On Jan. 1, World Trade Organization rules governing the global textile trade will undergo their biggest revision in 30 years. The changes are expected to jeopardize as many as 30 million jobs in some of the world's poorest places as the textile industry uproots and begins consolidating in a country that has become the world's acknowledged low-cost producer: China.The USA and Europe, in order to protect their own workers, have punishingly high tariffs and quotas for some of these countries affected by the tsunami. After we clean up the ravages of the earthquate driven storm, we'll need to look at what our own policies are doing. I'm sure the message won't be lost on Muslim terrorists.

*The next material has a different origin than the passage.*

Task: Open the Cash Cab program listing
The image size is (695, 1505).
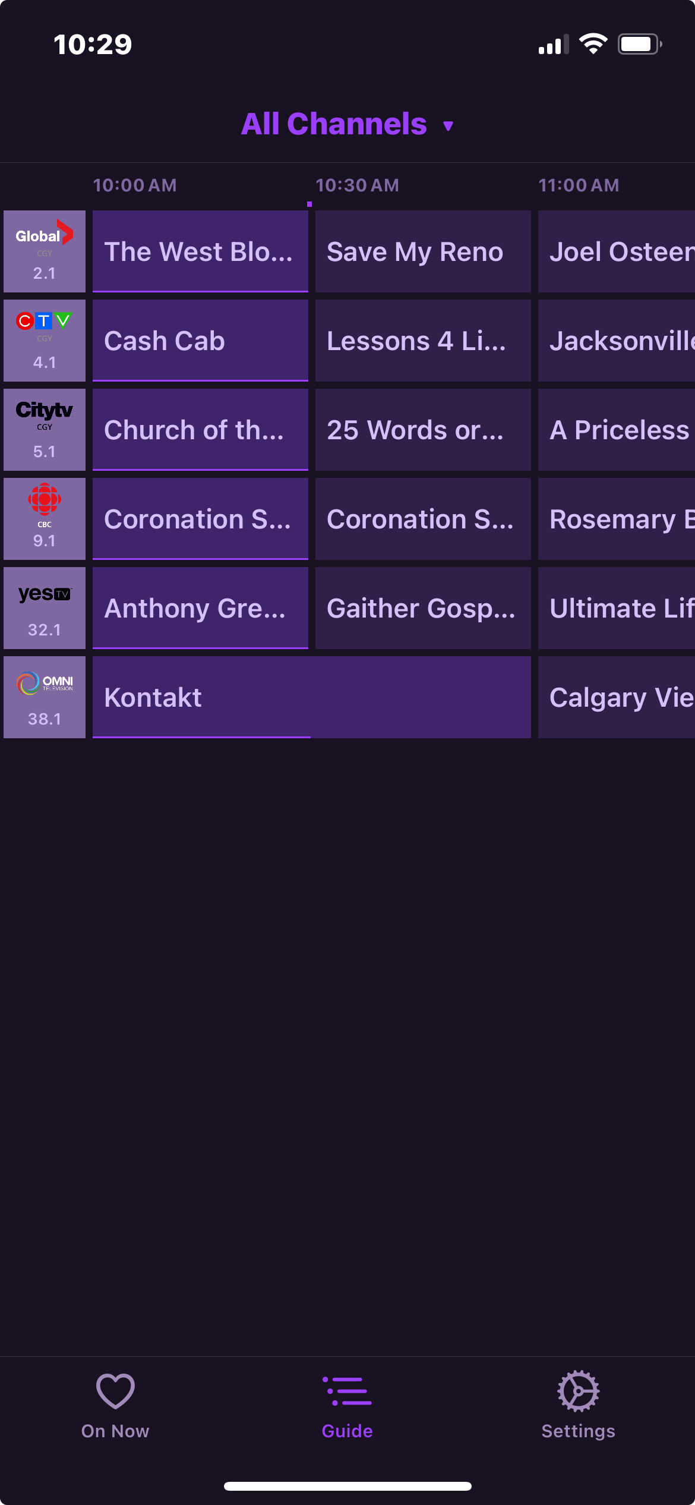Action: (200, 341)
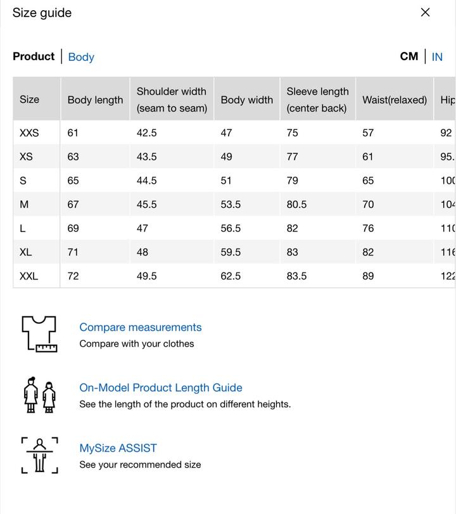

About $400 billion in trade is at stake, but the implications are greater than the money involved. Since 1974, many developing countries have pinned their economic hopes on a complicated system of worldwide quotas that guaranteed each a specified share of the lucrative textile markets in the United States and Europe. By specifying how many blue jeans or how much fabric an individual country could export, the quotas have effectively limited the amount of goods coming from major producers like China, while giving smaller or less competitive nations room to participate. Capital and jobs followed the quotas, helping countries build an industrial base through textile exports.
The jobs are low-paying and tough: Overseas textile plants have been a central target for labor and human rights activists. But the textile industry has, since the Industrial Revolution, provided an opening wedge for broader economic development, and officials in dozens of countries hoped it would continue to do so.